The problem I see with that argument is that the housing prices we saw from 2003-2007 was a combination of a couple of things.
1) It was so easy for buyers to be approved for loans so people were offering more for homes than list price. For example, a home might be listed for $250K and a consumer might then offer $300k for the house. Why? Because the seller would then give the buyer $50k at the closing table. It was a round about way of allowing buyers to borrow more money at mortgage rate interest rates. Often times it was meant to help investors pay their mortgage while they waited for a tenant to occupy their property. In order for that to work, the appraisers had to be willing to appraise the property higher than "market" value which was already inflated. The lender gets their 1 - 2% commission, the realtors get their commission, and the appraiser gets his pocket padded.
2) There were so many people being qualified for loans that the housing inventory was not meeting the demand. With so many people chasing houses, we were faced with a seller's market. Sellers could expect higher prices for their homes because buyers were being qualified for them. Sellers did very well during these years.
These lax policies for lending money is why we are seeing the foreclosures we see. The strict policies that lenders traditionally required when offering loans were there for a reason.
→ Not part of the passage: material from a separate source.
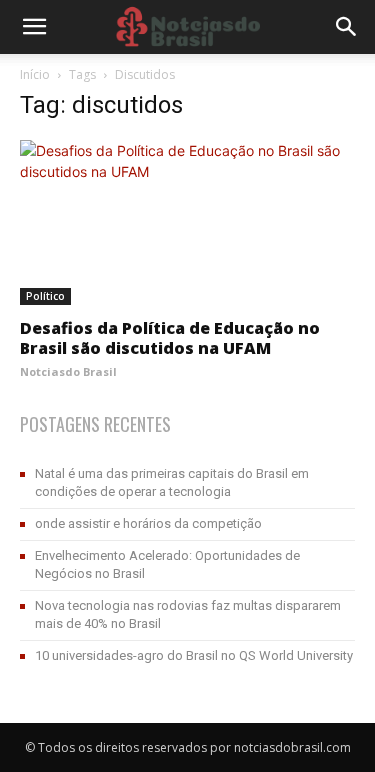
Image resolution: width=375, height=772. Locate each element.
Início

So, I don't believe this bailout is going to change home prices as much as he is predicting because so much of the housing prices were fundamentally influenced by one thing: The ease by which a person with a pulse could get a loan.
It is my opinion that in order for home prices to go up from here, creditors would have to continue to look the other way when borrowers don't have what it takes to qualify for loans. And that will continue to deteriorate the mess we are already in.
If we go back to the rules that banks have followed before this mess, then it will be more difficult for fraud to take place, which results in fewer qualified buyers. Such a scenario creates a buyer's market. A buyer's market brings down home prices.